Oxygen sensors are used to measure the concentration of oxygen in a gas. Many conventional combustion engines utilize oxygen sensors for determining the air to fuel mixture of the exhaust of the combustion engine. Conventional internal combustion engines typically incorporate electronic fueling control using computing devices such as Electronic Control Units (ECU) that meter fuel into the engine intake depending on engine intake airflow. The oxygen sensors are typically mounted within the exhaust system along the engine exhaust gas flow. The exhaust gases flow through an intake of the exhaust sensor exposing a measuring cell within the oxygen sensor to the exhaust gases. The oxygen sensor produces an output signal that indicates the air to fuel ratio of the exhaust gas.
Conventional techniques for measuring exhaust gases, however, are limited in several ways. The exhaust flow within the exhaust system oscillates at least in magnitude and, in some circumstances, also in direction. External air is often sucked back into the exhaust system through the tail pipe. When the oxygen sensor is mounted near the exhaust output, the exhaust gases that are measured are often contaminated by external air which results in an inaccurate oxygen concentration measurement.
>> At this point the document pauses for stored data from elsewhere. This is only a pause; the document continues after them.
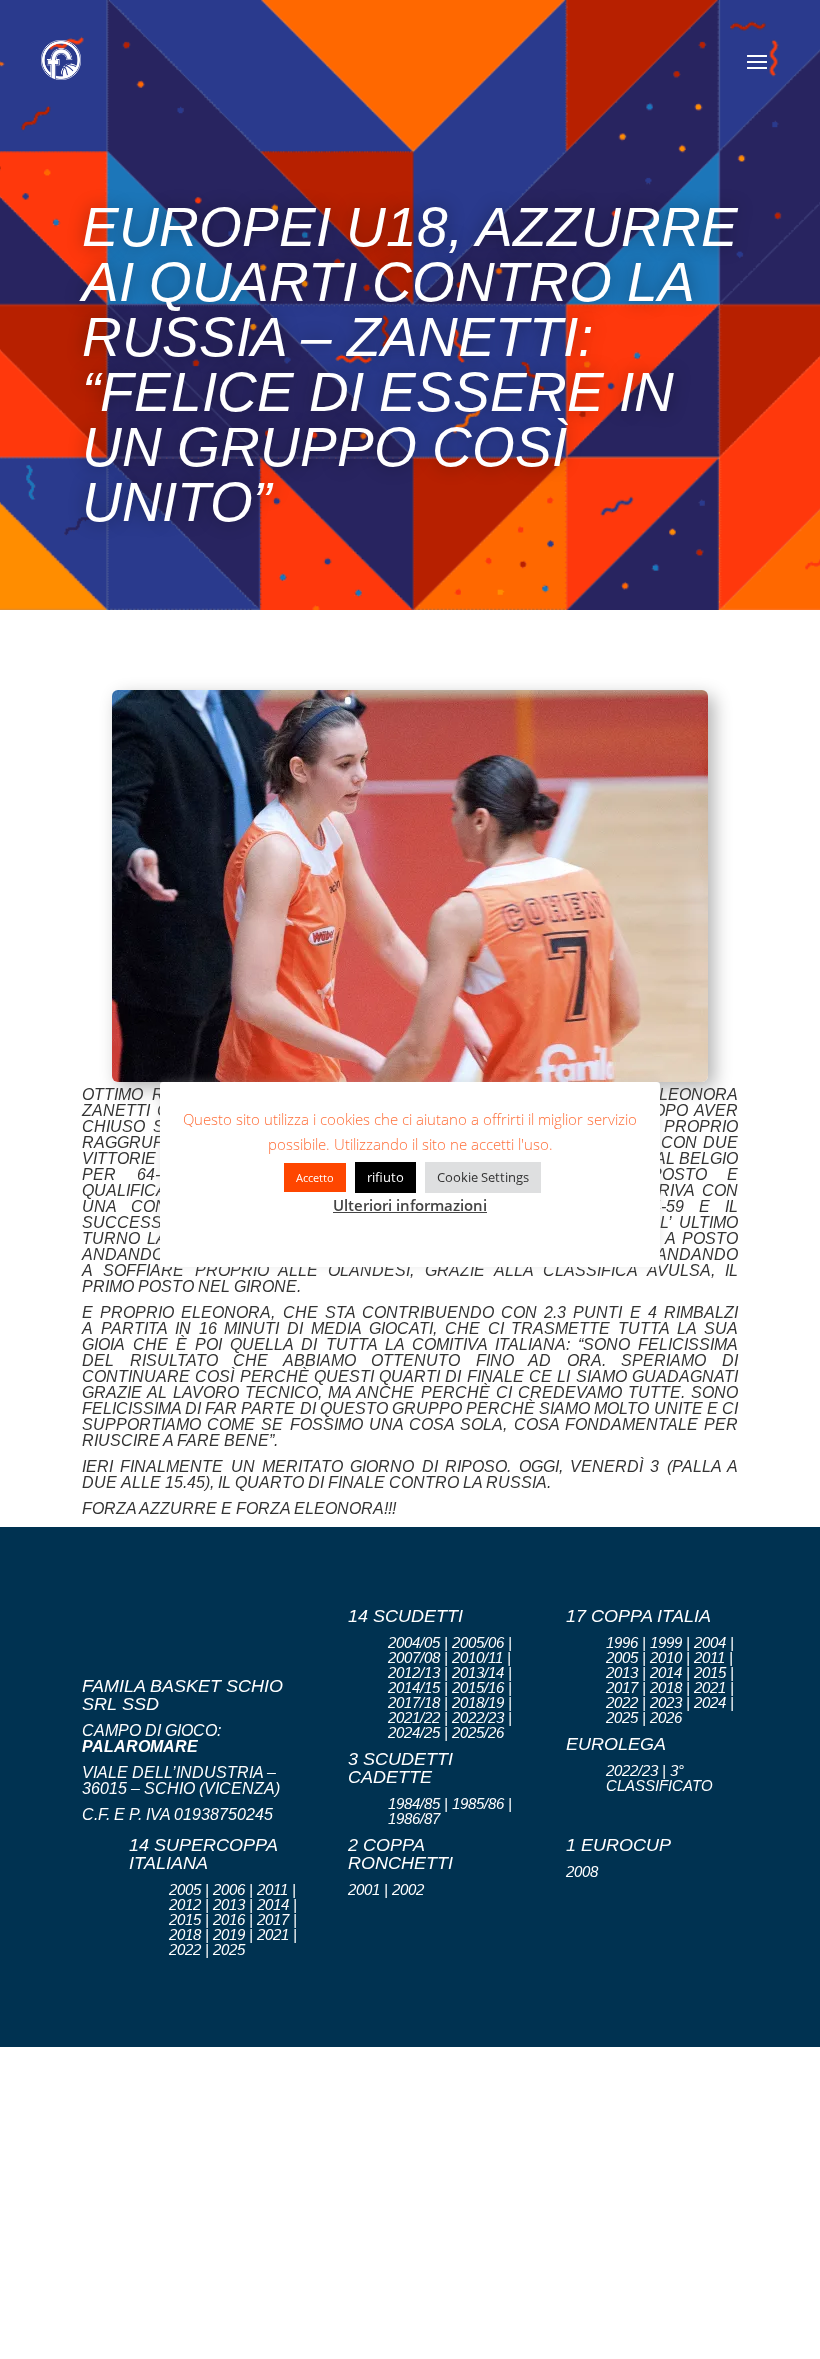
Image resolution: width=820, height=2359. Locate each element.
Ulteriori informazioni (410, 1205)
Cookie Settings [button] (483, 1177)
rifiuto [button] (385, 1177)
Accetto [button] (315, 1177)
One attempted solution to this problem includes placing the oxygen sensor or an exhaust guide in the exhaust system away from the exhaust output. If the sensor is permanently mounted within the exhaust system, conventional techniques include modifying a portion of the exhaust system to include a mounting apparatus for the sensor. A typical technique includes cutting an opening within a exhaust pipe and welding a bung within the opening. An oxygen sensor is then screwed into the threaded bung. A significant drawback of this technique includes the extra cost and inconvenience resulting from the exhaust system modification. In addition, the exhaust gases near the engine are often much hotter than near the output. Oxygen sensors mounted near the engine experience high temperatures and well as large temperature variations resulting in deterioration and premature failure of the oxygen sensor. Where the measurement is a performed infrequently, and the presence of the oxygen sensor is temporary, a typical measuring technique includes inserting a long exhaust guide such as pipe into the output of the exhaust system. The long pipe provides the oxygen sensor with exhaust gases that are sampled at a distance form the exhaust opening where contamination from external air is less likely. This technique is limited in that significant measurement delays result from the time required for the sampled gases to travel along the pipe. Changes in oxygen concentration resulting from adjustments and changing engine conditions can not be easily correlated due to the measurement delays.
Therefore, there exists a need for an apparatus, system and method for guiding a gas to a sensing portion of a sensor.